> _Source excerpt_
——

FIG. 8 depicts a block diagram of an example automotive spatial image correction system. User computing device 812 and server computing device 815 can be communicatively coupled to one or more storage devices 830 over a network 860. The storage device(s) 830 can be a combination of volatile and non-volatile memory and can be at the same or different physical locations than the computing devices 812, 815. For example, the storage device(s) 830 can include any type of non-transitory computer-readable medium capable of storing information, such as a hard drive, solid-state drive, tape drive, optical storage, memory card, ROM, RAM, DVD, CD-ROM, write-capable, and read-only memories. User computing device 812 may be attached to a vehicle and communicable with the vehicle's stereo system to control output sound channels from two or more speakers in the vehicle.

The server computing device 815 can include one or more processors 813 and memory 814. Memory 814 can store information accessible by the processor(s) 813, including instructions 821 that can be executed by the processor(s) 813. Memory 814 can also include data 823 that can be retrieved, manipulated, or stored by the processor(s) 813. Memory 814 can be a type of non-transitory computer-readable medium capable of storing information accessible by the processor(s) 813, such as volatile and non-volatile memory. The processor(s) 813 can include one or more central processing units (CPUs), graphic processing units (GPUs), field-programmable gate arrays (FPGAs), and/or application-specific integrated circuits (ASICs), such as tensor processing units (TPUs).

Instructions 821 can include one or more instructions that when executed by the processor(s) 813, cause one or more processors to perform actions defined by the instructions. Instructions 821 can be stored in object code format for direct processing by the processor(s) 813, or in other formats including interpretable scripts or collections of independent source code modules that are interpreted on demand or compiled in advance. Instructions 821 can include instructions for implementing processes consistent with aspects of this disclosure. Such processes can be executed using the processor(s) 813, and/or using other processors remotely located from the server computing device 815.

The data 823 can be retrieved, stored, or modified by processor(s) 813 in accordance with instructions 821. Data 823 can be stored in computer registers, in a relational or non-relational database as a table having a plurality of different fields and records, or as JSON, YAML, proto, or XML documents. Data 823 can also be formatted in a computer-readable format such as, but not limited to, binary values, ASCII, or Unicode. Moreover, data 823 can include information sufficient to identify relevant information, such as numbers, descriptive text, proprietary codes, pointers, references to data stored in other memories, including other network locations, or information that is used by a function to calculate relevant data.

User computing device 812 can also be configured similarly to the server computing device 815, with one or more processors 816, memory 817, instructions 818, and data 819. The user computing device 812 can also include a user output 826, and a user input 824. The user input 824 can include any appropriate mechanism or technique for receiving input from a user, such as a keyboard, mouse, mechanical actuators, soft actuators, touch screens, and microphones. User computing device 812 may send a user's preferred location of a sound image via a graphical user interface on a display.

——

> _Given material_
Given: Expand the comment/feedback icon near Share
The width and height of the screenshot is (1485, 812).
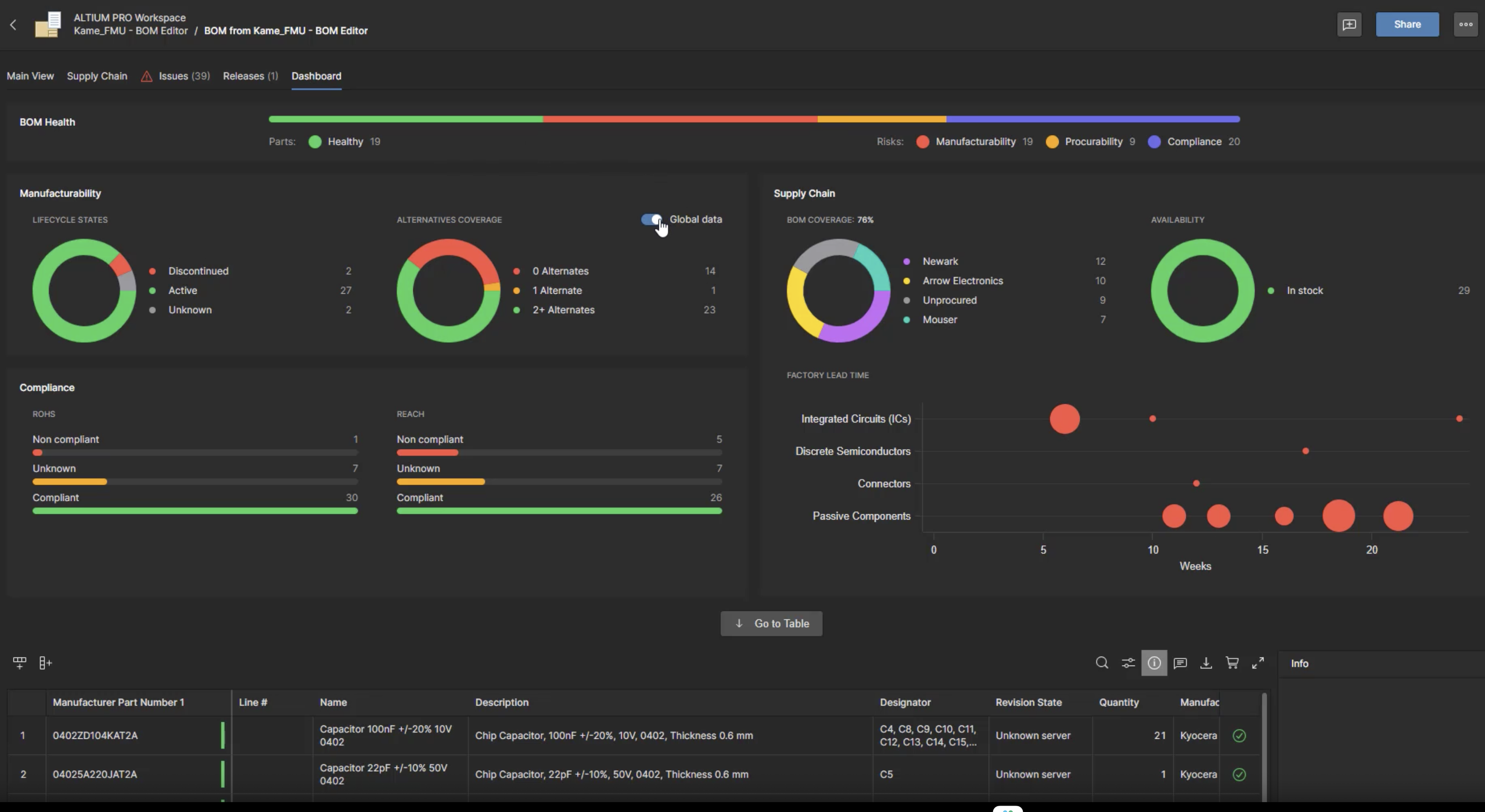Looking at the screenshot, I should 1349,24.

——

> _Work to do_
(1) Retype the passage on the spatial image correction system, starting at "The data 823" and ending at "calculate relevant data.".
(2) Which mechanisms for receiving input from a user does the passage on the spatial image correction system name?
You can complete this exercise without the material.

> _Solutions to the tasks_
(1)
The data 823 can be retrieved, stored, or modified by processor(s) 813 in accordance with instructions 821. Data 823 can be stored in computer registers, in a relational or non-relational database as a table having a plurality of different fields and records, or as JSON, YAML, proto, or XML documents. Data 823 can also be formatted in a computer-readable format such as, but not limited to, binary values, ASCII, or Unicode. Moreover, data 823 can include information sufficient to identify relevant information, such as numbers, descriptive text, proprietary codes, pointers, references to data stored in other memories, including other network locations, or information that is used by a function to calculate relevant data.

(2)
- keyboard
- mouse
- mechanical actuators
- soft actuators
- touch screens
- microphones